Analyzing NHL Team Draft Picks from 1963-2022


Visualization

Introduction 

In this lab, we were tasked with creating visualizations using RStudio and the programming language, R. R is a very popular information visualization programming tool that is used to create all kinds of visualizations and allow for in-depth data manipulation and cleaning. Using R, I decided to create visualizations based on a kaggle.com dataset that featured all NHL draft player data from 1963. 

As a big fan of ice hockey, it will be interesting to see the different strategies used by NHL teams of different rankings during the NHL Draft. When it comes to hockey, each player is essential to the team’s success, and what positions the team decides to focus on can give insight into what the team wants to strengthen and focus on for the next year. With the use of R, we will look at the average standing of NHL Teams, and what positions certain teams decided to focus on throughout the years of the NHL Draft. 

Materials and Methodology

There were three main materials used for this lab:

RStudio

R

Kaggle.com 

Before using R, it was important to find a data source that could be used. Through Kaggle.com, I found a large dataset titled, “NHL Draft Hockey Player Data (1963-2022)” by Matt OP. It was recently updated three months ago, and the user has created various other sports-themed datasets, which made it feel like a safe option to use for this project. 

After inputting the data into RStudio, I started creating subsets of useful information from the main data frame that could be used to create visualizations. In order to create the subsets and visualizations, I had to import the “tidyverse”, “rmarkdown”, and “flexdashboard”, which allowed me to use different libraries to achieve results. Despite having some initial difficulties, by the end I was able to create four different usable subsets, but only created visualizations from three of them. 

Results

In my first attempt to create a visualization, I took all NHL teams listed in the dataset and measured them against their average overall draft pick. When it comes to the draft, the larger the overall average pick number, the better the team is doing. Below is the visualization:

From the graph, we can see that Tampa Bay Lightning has the highest average Draft Pick Number, meaning that they typically do well in the season. The worst, currently active team are the Anaheim Ducks. The teams that are mentioned below the Anaheim Ducks are teams that either no longer exist, or ran for less than 10 years. It is interesting to mention though that the Cleveland Barons ran for 9 years while the Oakland Seals ran for 20 years, and the Barons still managed to have a higher average draft pick than the Seals. 

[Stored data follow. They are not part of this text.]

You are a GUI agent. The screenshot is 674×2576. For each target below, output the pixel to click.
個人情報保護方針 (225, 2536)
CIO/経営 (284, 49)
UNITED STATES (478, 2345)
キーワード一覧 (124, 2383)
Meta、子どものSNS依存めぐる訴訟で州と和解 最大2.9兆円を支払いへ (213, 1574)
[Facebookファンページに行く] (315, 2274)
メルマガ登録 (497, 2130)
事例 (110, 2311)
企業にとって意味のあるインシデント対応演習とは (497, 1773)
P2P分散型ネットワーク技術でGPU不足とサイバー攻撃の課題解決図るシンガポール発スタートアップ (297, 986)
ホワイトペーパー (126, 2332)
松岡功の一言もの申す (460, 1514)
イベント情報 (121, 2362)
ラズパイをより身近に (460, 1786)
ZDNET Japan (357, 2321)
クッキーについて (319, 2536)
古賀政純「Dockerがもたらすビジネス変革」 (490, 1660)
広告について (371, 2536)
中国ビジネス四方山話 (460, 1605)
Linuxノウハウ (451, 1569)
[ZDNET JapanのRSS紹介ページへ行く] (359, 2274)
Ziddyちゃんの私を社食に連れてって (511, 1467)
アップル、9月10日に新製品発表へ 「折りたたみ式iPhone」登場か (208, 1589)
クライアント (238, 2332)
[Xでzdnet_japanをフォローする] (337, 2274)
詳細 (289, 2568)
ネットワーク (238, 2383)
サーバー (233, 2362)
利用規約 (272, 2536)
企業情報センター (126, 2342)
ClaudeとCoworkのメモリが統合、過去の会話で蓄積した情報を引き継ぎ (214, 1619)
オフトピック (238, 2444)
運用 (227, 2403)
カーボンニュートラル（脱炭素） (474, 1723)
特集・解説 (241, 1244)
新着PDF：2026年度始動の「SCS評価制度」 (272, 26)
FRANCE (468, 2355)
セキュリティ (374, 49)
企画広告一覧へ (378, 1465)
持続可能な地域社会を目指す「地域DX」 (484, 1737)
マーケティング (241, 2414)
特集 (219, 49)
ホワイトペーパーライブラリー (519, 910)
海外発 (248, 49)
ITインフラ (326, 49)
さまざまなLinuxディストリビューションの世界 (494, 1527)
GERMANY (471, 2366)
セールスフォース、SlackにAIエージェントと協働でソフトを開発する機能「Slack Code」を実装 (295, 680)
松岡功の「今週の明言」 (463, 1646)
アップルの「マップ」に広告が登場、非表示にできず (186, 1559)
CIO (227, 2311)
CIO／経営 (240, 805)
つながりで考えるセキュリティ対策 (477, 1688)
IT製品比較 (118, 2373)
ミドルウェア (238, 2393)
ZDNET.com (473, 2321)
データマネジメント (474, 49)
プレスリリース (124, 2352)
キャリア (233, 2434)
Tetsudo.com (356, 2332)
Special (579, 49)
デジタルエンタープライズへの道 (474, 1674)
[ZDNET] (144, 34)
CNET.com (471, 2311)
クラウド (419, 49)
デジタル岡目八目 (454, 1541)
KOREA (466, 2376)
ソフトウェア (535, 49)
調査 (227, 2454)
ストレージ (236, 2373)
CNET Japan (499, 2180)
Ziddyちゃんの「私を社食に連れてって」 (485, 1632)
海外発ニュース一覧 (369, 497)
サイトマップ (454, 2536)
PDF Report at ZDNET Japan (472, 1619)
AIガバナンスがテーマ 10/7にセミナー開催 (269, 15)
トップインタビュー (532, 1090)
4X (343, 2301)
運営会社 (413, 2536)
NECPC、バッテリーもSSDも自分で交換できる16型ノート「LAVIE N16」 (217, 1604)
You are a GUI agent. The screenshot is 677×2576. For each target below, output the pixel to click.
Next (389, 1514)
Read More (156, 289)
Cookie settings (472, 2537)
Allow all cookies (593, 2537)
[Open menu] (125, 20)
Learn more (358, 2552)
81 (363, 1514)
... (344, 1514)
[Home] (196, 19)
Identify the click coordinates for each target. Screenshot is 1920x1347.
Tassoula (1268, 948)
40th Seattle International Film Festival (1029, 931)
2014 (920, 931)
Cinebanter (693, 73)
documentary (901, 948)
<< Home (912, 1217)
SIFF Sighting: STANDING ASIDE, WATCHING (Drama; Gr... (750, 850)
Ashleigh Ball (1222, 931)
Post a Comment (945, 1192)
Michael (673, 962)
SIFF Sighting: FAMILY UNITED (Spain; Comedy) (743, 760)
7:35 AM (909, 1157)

After making this initial graph, I wanted to see how teams at different levels of success picked different positions during the draft, and how their strategy may have changed over the years. Despite seeming like a small task, creating the dataframe subset and visualizations for this particular part were quite difficult. To create the final subset used for the visualizations, I first created a subset that took the team, year, and the number of the specific positions they drafted each year as columns. To my surprise, there were many more columns than just the five main positions: center, right-wing, left-wing, defense, and goalie. The other columns featured variations of those position names, which I figured out how to remove. This possibly led to slightly skewed data, but the data within each removed column was negligible. 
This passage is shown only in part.